Como em nosso caso o furto foi perpetrado por uma “quinta coluna” infiltrada numa empresa parceira – e esse não é um problema exclusivo da Light –, é preciso fazer uma reflexão sobre a contratação de serviços e a composição do quadro dos profissionais que direta ou indiretamente atuam no segmento de distribuição.

Não é trivial decidir quanto à melhor forma de organizar a força de trabalho de uma concessionária. O modelo clássico é o da “primarização”: mantêm-se no quadro da própria empresa todas as atividades relacionadas ao core business, admitindo-se a terceirização apenas para as atividades de apoio, por exemplo, vigilância e limpeza. Funciona bem, se há boa gestão. Mas costuma ser caro, sobretudo nas estatais, porque, ao longo dos anos, as demandas sindicais tendem a ser bem-sucedidas, resultando numa coleção de direitos para os trabalhadores. Isso porque numa estatal é quase impossível despedir alguém e porque qualquer custo excedente ao previsto regulatoriamente na “empresa de referência” implica em redução de ganho (ou aumento de prejuízo) dos anônimos contribuintes.

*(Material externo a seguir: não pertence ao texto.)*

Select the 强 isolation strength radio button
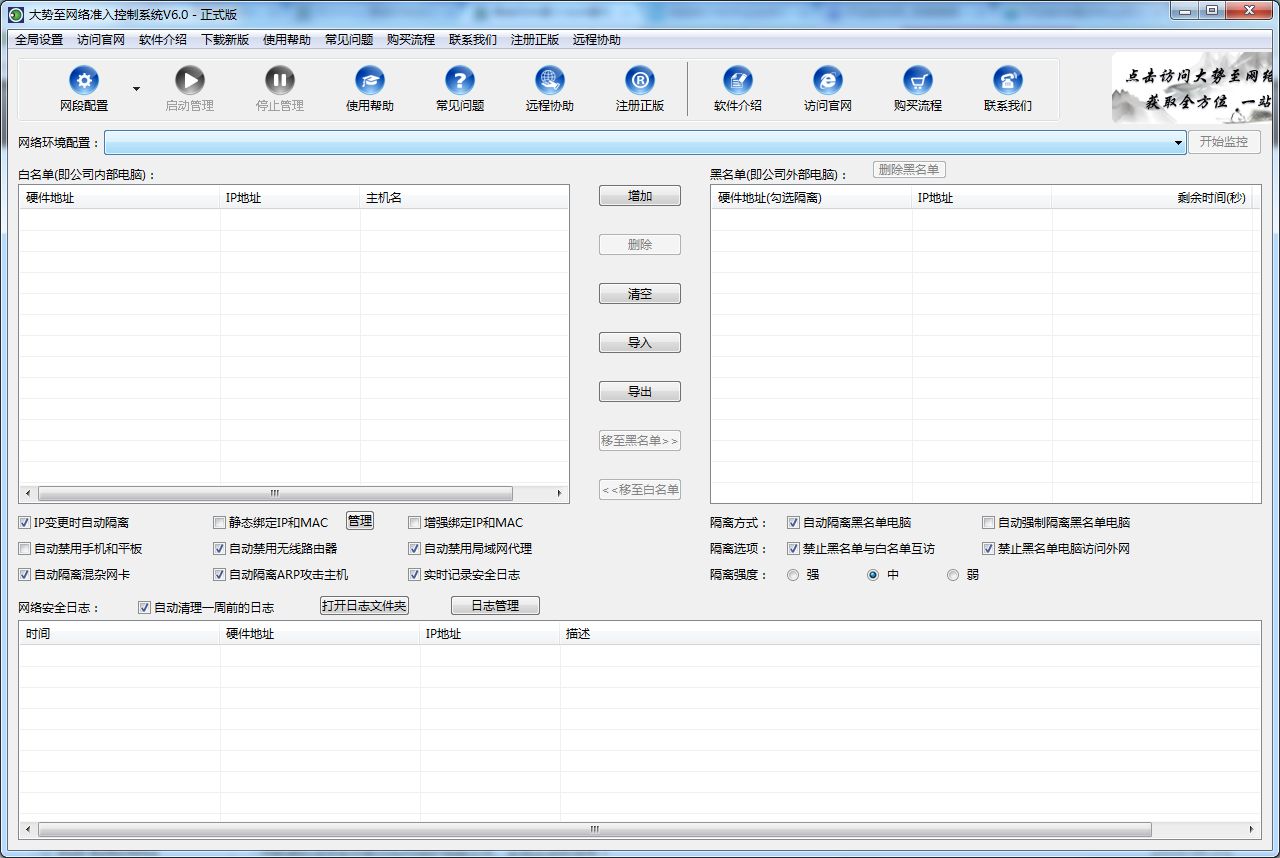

No modelo de terceirização contratam-se empresas dedicadas a serviços especializados – por exemplo, leitura de medidores ou poda de árvores –, que são pagas em função da produtividade. É um conceito que funciona bem quando as empresas parceiras são eficientes, contratam trabalhadores de boa formação e os treinam apropriadamente. No entanto, num ambiente aquecido, com alta empregabilidade (felizmente!), as empresas parceiras têm enfrentado crescente dificuldade em corresponder às expectativas. Essa situação tem forçado as distribuidoras a exercer um controle cada vez maior sobre elas; em particular, sobre os critérios adotados na seleção de seus empregados.

Em alguns casos tem sido preciso ir além e exercer um controle sobre a mão de obra terceirizada semelhante ao adotado em relação à força de trabalho própria. Nesse caso, por que terceirizar?
Essa pergunta será certamente formulada na primeira audiência pública que o TST realizará, em 4 e 5 de outubro, para debater a “terceirização de mão de obra” em diversos setores da economia, tais como telecomunicações, energia elétrica, financeiras, bancos, promoções de vendas, correspondência postal, tecnologia e recursos humanos. Trata-se de um assunto polêmico. Hoje há cerca de 5 mil processos sobre o assunto em tramitação no TST e para algumas questões não há consenso no Tribunal.

É importante que o setor elétrico participe dessa audiência pública. E não apenas por meio das empresas que terceirizam serviços, mas também das associações que defendem os consumidores. Isso porque sem dúvida estarão presentes, sem necessidade de convocação, aqueles que argumentarão favoravelmente à obrigação de primarizar, seja qual for a circunstância. Contudo, se o assunto for corretamente debatido e compreendido, é possível que surja um ambiente no qual as empresas possam decidir sobre primarização ou terceirização sem influências ideológicas, considerando, exclusivamente, critérios de qualidade e produtividade. Nesse caso, o consumidor é que sairia vencedor.